You are the Compliance Oversight “CF10” officer of a busy independent investment intermediary. Three months post RDR and things appeared to be going fine, but you decided to conduct a review of the firm’s progress. Advisers have their SPSs, and CPD activity is ongoing so you currently consider the ‘professionalism’ strand on track against your internal KPIs. You have already considered issues around your “independent” advice offering over the past month. You now want to have a more in-depth look at adviser charging and how this is being practically implemented in your firm. Given that your ‘adviser charging’ approach is largely a reworking of previous commission receipts, you are also concerned about whether proper procedures are being followed.

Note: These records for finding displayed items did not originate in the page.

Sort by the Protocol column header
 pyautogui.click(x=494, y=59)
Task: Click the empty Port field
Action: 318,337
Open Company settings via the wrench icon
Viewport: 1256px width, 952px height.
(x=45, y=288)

The essence of the new adviser charging rules is that they require firms to give the client their charging structure before they provide advice, and to disclose the total adviser charge for the service they provide to that client ‘as early as practicable’. Disclosure of the total charges must be in cash terms or, if the charges are in non-cash terms such as percentages, convert non-cash terms into illustrative cash equivalents.
Among the many ‘adviser charging’ matters to check are:
Is there a documented adviser charging structure in place?
How are the adviser charges disclosed pre-advice? The nature of your charging structure must be disclosed clearly to the client in advance of providing advice.
How are the adviser charges confirmed post-advice? The actual cash sums must be used.
How will adviser charges be settled? Offset of any pre-RDR trail commissions received may need particular explanation.
Can adviser charges be facilitated? The rules on facilitation apply to product providers and platform service providers but other firms can continue to facilitate payment of adviser charges by operating client money accounts from which investors can ask for their advisers to be paid. Your intermediary firm will of course only be able to accept payments that comply with the adviser charging rules.
Are you complying with the rule requirement not to solicit or accept any form of post-RDR commission? While UK providers are prevented from paying such post-RDR commission, this does not restrict overseas providers from attempting to do so.
Do you have one-off and/or ongoing adviser charges? Are these clearly disclosed and documented?
Do you allow adviser charges to be paid by instalments? There are both FCA rules and potentially Consumer Credit Act rules to meet.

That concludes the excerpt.